The world of work has changed but our ways of working haven’t kept pace. We are now working even harder, longer and at a faster pace than ever before. Longer hours and harder work aren’t going to give us the career and life that we want. Today’s work where you’re selling your brain power and creativity, then your focus, attention, mindset and engagement are what will make the difference.
35 practical and pragmatic tips based on latest research in positive psychology, neuroscience, and common sense, will help you be more focused, creative and productive. Be more focused while at work, get more done, learn to switch off, get on and enjoy your life.
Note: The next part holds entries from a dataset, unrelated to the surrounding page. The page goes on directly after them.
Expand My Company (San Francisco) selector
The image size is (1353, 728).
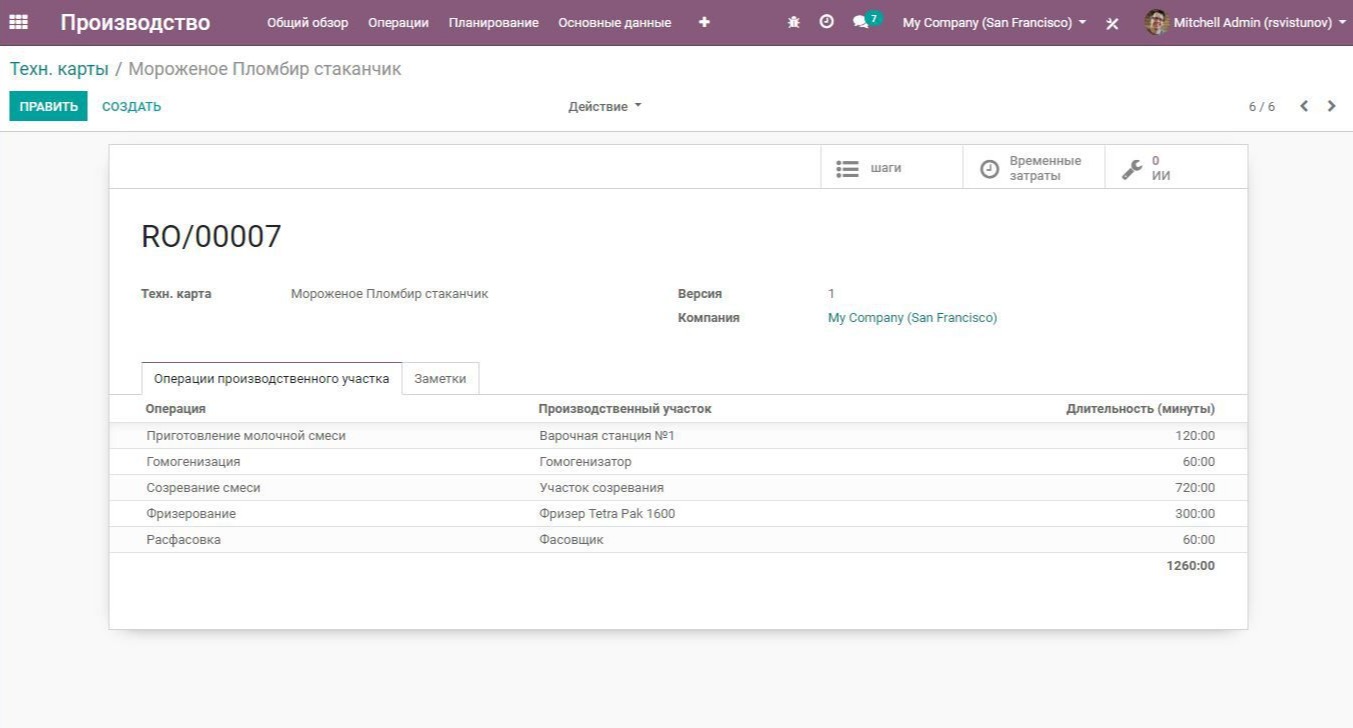993,22
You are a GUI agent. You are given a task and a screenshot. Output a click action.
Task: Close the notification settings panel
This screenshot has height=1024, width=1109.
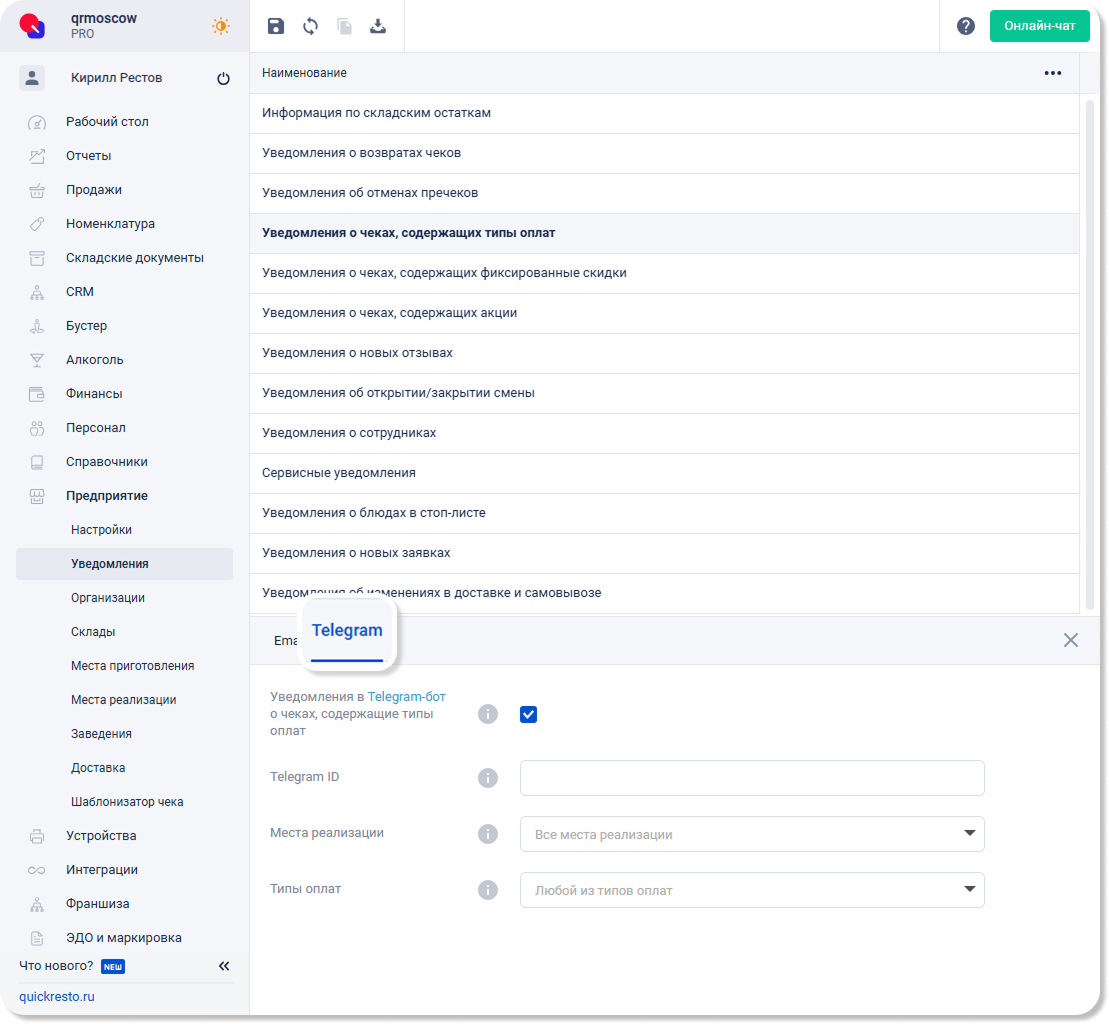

A useful book for people who want to immunize themselves against constant tech distractions
One crisis which receives little attention – how ironic! – is the attention crisis. We live in an age where the devices we rely on for work are engineered to distract us. Melodramatic, much? Let me know how many times a day you reach for your smartphone before you scoff at my sensational prose.
Constant distraction, aided and abetted by smartphones, tablets, browser notifications, and social media apps, is a problem. If you are a knowledge worker, proficiency in your job depends on blocks of uninterrupted time. If you want to achieve more than proficiency, your work conditions must be conducive to achieving a "flow state."
"Convenient" technology which enable us to be connected 24/7 to our jobs, disrupts distraction-free blocks of time and prevents a "flow state."
Focus in the Age of Distraction: 35 tips to focus more and work less by Jane Piper arrived on my kindle e-reader just in time. I was ready for Jane’s tips as I sat within the smoking ruins of my carpet-bombed attention.
The first of Jane’s tips feels subversive. How many of us are brave enough to follow the below tip?
Tip 1: Avoid Digital Distraction: Turn off any alerts from your social media and email
Jane’s helpful tip to easily switch off all intrusive notifications with a single tap is to place your smartphone or tablet in airplane mode.
I am always receptive to helpful tech tips, but I believe the best parts of Jane’s book deal with examining our behaviour at work. This makes sense since the author is an Organisational Psychologist. Jane has some words for those of us who think we can multitask.
Tip 4: Avoid multitasking: Research shows if you concentrate and focus on one task at a time, you will be able to complete it faster. Prioritise and complete one task after the other.
There is a section of Jane’s book that took me by surprise. She notes one of the best ways to avoid distraction is to find work that is suited to us. If we feel bored or distracted at work, perhaps we are not working on projects aligned to our "personal sense of purpose and strengths".
All of us will benefit from asking ourselves what type of work challenges and rewards us? It is easier to concentrate and focus on work aligned to our values and gifts.
I recommend Focus in the Age of Distraction: 35 tips to focus more and work less by Jane Piper if you want to achieve deep focus and discover a healthy balance between your career and life. If these goals are not for you, please click away from my review and attend to the 532 app notifications on your smartphone.
Short and concise, this little book is a great companion to get you back into focus. I like the "tested and proven" tips. And I like the section on mindset. You can have all the tips you want, if you do not adopt the right mindset... You will be challenged to make progress. I would have loved actually to see more on mindset, especially a review of the mindsets you have to let go of, in order to embrace the new ones, like "unlearning" something that you can explore something else. And I would have loved a connection with identity, changing mindset can be a treat to identity. Once we know that we are so much stronger!
There are some good tips in here and sow pointers that are simply timely reminders about where to draw boundaries around work and home life. You won’t , however, find anything that will actually help you to FOCUS. The author will point out some issues that will harm focus - distractions from cell phones and such like but you will not learn any focusing techniques which is why I came to this book in the first place.
A book with many hands on tips of how to stay focused in different work-life situations. Easy read and tips that are well anchored in research. Useful for all, not only to learn, but also to be reminded about good habits you might once have had and have slipped out of. Can also be used as a small "reference manual" when your boss reminds you about the policy that say headphones are forbidden in the open plan office and other situations.
If you've been living under a rock for the past ten years, there's a possibility you haven't heard all the advice in this book a thousand times over. Everyone else can skip it - it's not even a collection of interesting perspectives on old adages, it's just regurgitation from every productivity article on the internet, nearly packaged up.